Refonte de la loi sur la citoyenneté canadienne

Comment perpétrer la peur de l'autre

« Canada, terre d’asile ? Malgré le nombre record de réfugiés dans le monde, Ottawa a reçu deux fois moins de demandes en 2013 qu’en 2012 », titrait Le Devoir, en couverture de son édition du 21 mars dernier. Selon un nouveau rapport de l’agence des Nations unies pour les réfugiés (HCR), quelque 10 400 personnes ont déposé une demande d’asile auprès du Canada en 2013, contre presque le double, soit 20 500 l’année précédente. Pourtant, une hausse substantielle de demandes, soit 28 % de plus, est observée dans l’ensemble des 44 pays industrialisés cités dans le rapport de l’HCR.

(tiré du Journal Unité - Conseil central métropolitain-CSN, juin 2014, vol. 28, no.5)

Pour l’agence onusienne, cette diminution du nombre de demandes découle des nouvelles politiques d’accueil du gouvernement canadien mises en place en décembre 2012 et restreignant les critères d’admission des ressortissants provenant de certains pays jugés plus sécuritaires. Ainsi, les demandeurs provenant de pays comme la Hongrie et le Mexique qui auraient été déboutés ne peuvent interjeter appel auprès de la Section d’appel des réfugiés d’Immigration et citoyenneté Canada. Or, avec la Chine, le plus grand nombre de demandeurs d’asile provenaient de ces pays.

C-24, encore plus contraignant

Encore récemment, Ottawa a resserré ses critères dans l’octroi du statut de citoyenneté canadienne. Pratiquement passée sous le radar, la refonte de la Loi sur la citoyenneté, déposée en février dernier par le ministre de l’Immigration Chris Alexander, suscite de vives inquiétudes tant du côté du Conseil canadien pour les réfugiés qu’auprès de l’Association du Barreau canadien (ABC). Dans son communiqué daté du 30 avril, l’ABC émet de grandes réserves sur les nouvelles dispositions de C-24. Elle cible notamment « l’importante augmentation des pouvoirs du gouvernement de révoquer la citoyenneté et l’exigence faite aux demandeurs de la citoyenneté de démontrer une intention de résider au Canada ».

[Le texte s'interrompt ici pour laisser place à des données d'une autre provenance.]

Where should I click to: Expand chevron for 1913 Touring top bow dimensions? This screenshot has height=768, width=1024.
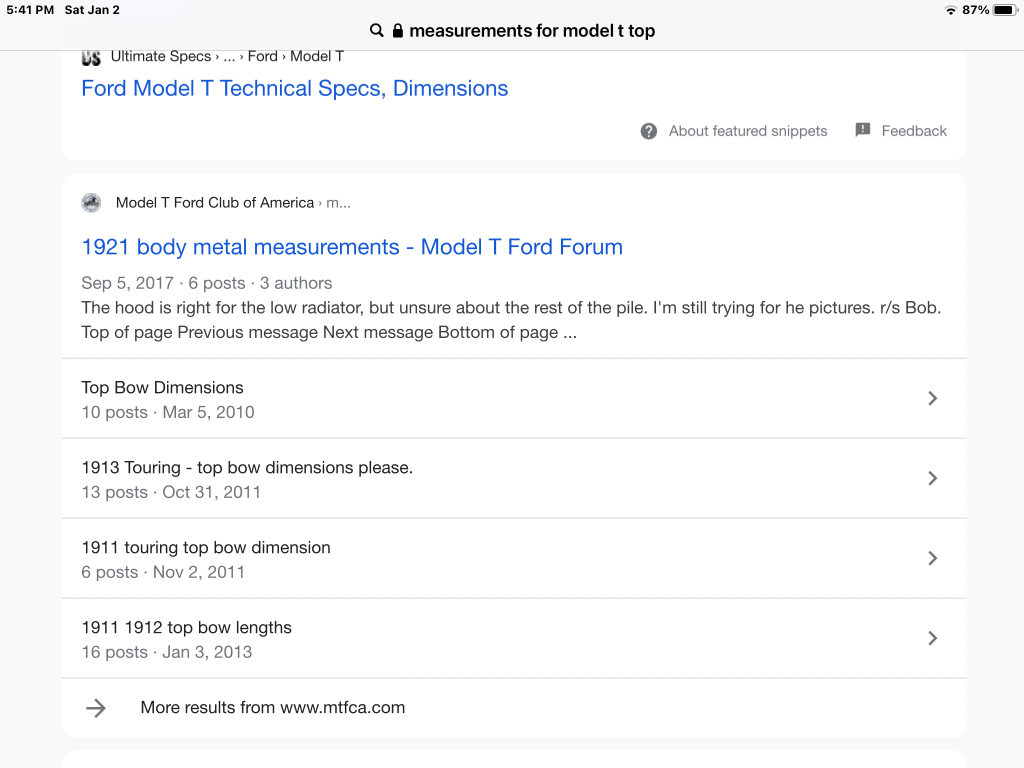click(932, 478)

Au lendemain du dépôt du projet de loi, le chroniqueur en matière d’affaires nationales au Toronto Star, Thomas Walkom, le qualifiait de cheval de Troie. « Il est présenté comme un effort pour réduire la fraude et rationaliser le processus d’accession à la citoyenneté canadienne, deux objectifs louables. Mais il accordera également une autorité sans précédent au gouvernement conservateur de Stephen Harper en privant des Canadiens de leur citoyenneté, y compris des milliers d’entre eux nés au Canada. »

Avant, il était impossible de retirer la citoyenneté canadienne à une personne née au Canada. Plus maintenant. Si le projet de loi est adopté tel que proposé, des Canadiennes et des Canadiens de naissance pourraient perdre leur citoyenneté s’ils ont droit à la citoyenneté d’un autre pays. Pour plusieurs observateurs, il s’agit ici d’une parfaite illustration de la dérive sécuritaire qui caractérise les politiques du gouvernement conservateur. « Les migrations internationales prennent aujourd’hui une importance considérable. Les réponses élaborées par les États, qui doivent composer avec cette réalité, se déploient dans une conjoncture mondiale surtout dominée par le paradigme sécuritaire et utilitariste. Le Canada s’engage largement dans cette voie. » (Mouloud Idir, du Centre Justice et foi, dans le Huffington Post Québec, 26 mars 2014).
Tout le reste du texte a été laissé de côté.